● **DIRECTIONS FOR THIS TASK**: Could you repeat, word for word, only the lines from the one containing "Open the Forums menu item" through the final line of the records below?

***

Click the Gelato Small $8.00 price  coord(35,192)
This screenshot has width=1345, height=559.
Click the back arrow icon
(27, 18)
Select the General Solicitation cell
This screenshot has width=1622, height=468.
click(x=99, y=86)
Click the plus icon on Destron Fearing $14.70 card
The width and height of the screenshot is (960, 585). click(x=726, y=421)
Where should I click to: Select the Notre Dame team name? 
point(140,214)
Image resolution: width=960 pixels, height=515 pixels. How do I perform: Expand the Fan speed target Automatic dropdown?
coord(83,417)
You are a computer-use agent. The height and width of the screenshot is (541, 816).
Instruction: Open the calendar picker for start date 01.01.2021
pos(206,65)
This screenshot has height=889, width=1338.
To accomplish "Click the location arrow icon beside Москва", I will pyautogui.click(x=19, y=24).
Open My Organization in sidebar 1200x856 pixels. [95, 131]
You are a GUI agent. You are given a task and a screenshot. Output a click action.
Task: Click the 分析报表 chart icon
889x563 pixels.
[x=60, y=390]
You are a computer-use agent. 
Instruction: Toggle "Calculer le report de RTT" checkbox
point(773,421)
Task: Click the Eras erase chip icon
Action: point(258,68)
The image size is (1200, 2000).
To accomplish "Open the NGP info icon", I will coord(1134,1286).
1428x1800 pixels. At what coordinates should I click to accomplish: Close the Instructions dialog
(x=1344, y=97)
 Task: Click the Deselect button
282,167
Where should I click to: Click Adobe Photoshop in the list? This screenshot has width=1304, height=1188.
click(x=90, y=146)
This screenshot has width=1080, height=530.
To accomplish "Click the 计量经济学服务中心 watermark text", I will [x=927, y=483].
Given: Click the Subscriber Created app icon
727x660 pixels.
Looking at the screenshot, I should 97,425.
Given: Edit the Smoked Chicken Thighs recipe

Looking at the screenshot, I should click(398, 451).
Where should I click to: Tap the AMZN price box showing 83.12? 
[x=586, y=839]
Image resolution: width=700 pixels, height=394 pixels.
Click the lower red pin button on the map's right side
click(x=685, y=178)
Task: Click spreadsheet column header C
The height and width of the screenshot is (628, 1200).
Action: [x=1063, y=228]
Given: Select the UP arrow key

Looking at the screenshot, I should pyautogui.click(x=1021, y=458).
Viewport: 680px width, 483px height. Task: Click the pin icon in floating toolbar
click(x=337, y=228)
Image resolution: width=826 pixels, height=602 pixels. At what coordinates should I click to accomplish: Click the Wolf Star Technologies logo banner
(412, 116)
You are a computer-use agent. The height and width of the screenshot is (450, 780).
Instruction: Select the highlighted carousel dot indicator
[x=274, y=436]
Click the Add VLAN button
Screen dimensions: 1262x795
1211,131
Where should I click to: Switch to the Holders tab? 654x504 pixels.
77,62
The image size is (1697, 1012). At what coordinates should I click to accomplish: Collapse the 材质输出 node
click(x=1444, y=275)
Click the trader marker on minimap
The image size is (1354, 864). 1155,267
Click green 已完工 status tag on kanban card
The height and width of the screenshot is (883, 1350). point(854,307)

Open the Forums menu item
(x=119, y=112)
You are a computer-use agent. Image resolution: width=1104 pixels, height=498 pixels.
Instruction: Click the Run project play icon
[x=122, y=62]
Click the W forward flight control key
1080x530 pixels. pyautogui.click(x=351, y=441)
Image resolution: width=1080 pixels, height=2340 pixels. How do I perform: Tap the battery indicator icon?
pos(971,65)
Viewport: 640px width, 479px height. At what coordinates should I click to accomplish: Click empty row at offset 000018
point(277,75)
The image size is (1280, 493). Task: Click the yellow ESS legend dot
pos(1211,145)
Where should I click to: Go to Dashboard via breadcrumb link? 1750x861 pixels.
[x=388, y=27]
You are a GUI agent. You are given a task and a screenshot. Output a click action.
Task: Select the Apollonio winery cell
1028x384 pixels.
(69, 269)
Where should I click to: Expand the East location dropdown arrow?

***

● **YOUR SOLUTION**:
Open the Forums menu item
(x=119, y=112)
You are a computer-use agent. Image resolution: width=1104 pixels, height=498 pixels.
Instruction: Click the Run project play icon
[x=122, y=62]
Click the W forward flight control key
1080x530 pixels. pyautogui.click(x=351, y=441)
Image resolution: width=1080 pixels, height=2340 pixels. How do I perform: Tap the battery indicator icon?
pos(971,65)
Viewport: 640px width, 479px height. At what coordinates should I click to accomplish: Click empty row at offset 000018
point(277,75)
The image size is (1280, 493). Task: Click the yellow ESS legend dot
pos(1211,145)
Where should I click to: Go to Dashboard via breadcrumb link? 1750x861 pixels.
[x=388, y=27]
You are a GUI agent. You are given a task and a screenshot. Output a click action.
Task: Select the Apollonio winery cell
1028x384 pixels.
(69, 269)
Where should I click to: Expand the East location dropdown arrow?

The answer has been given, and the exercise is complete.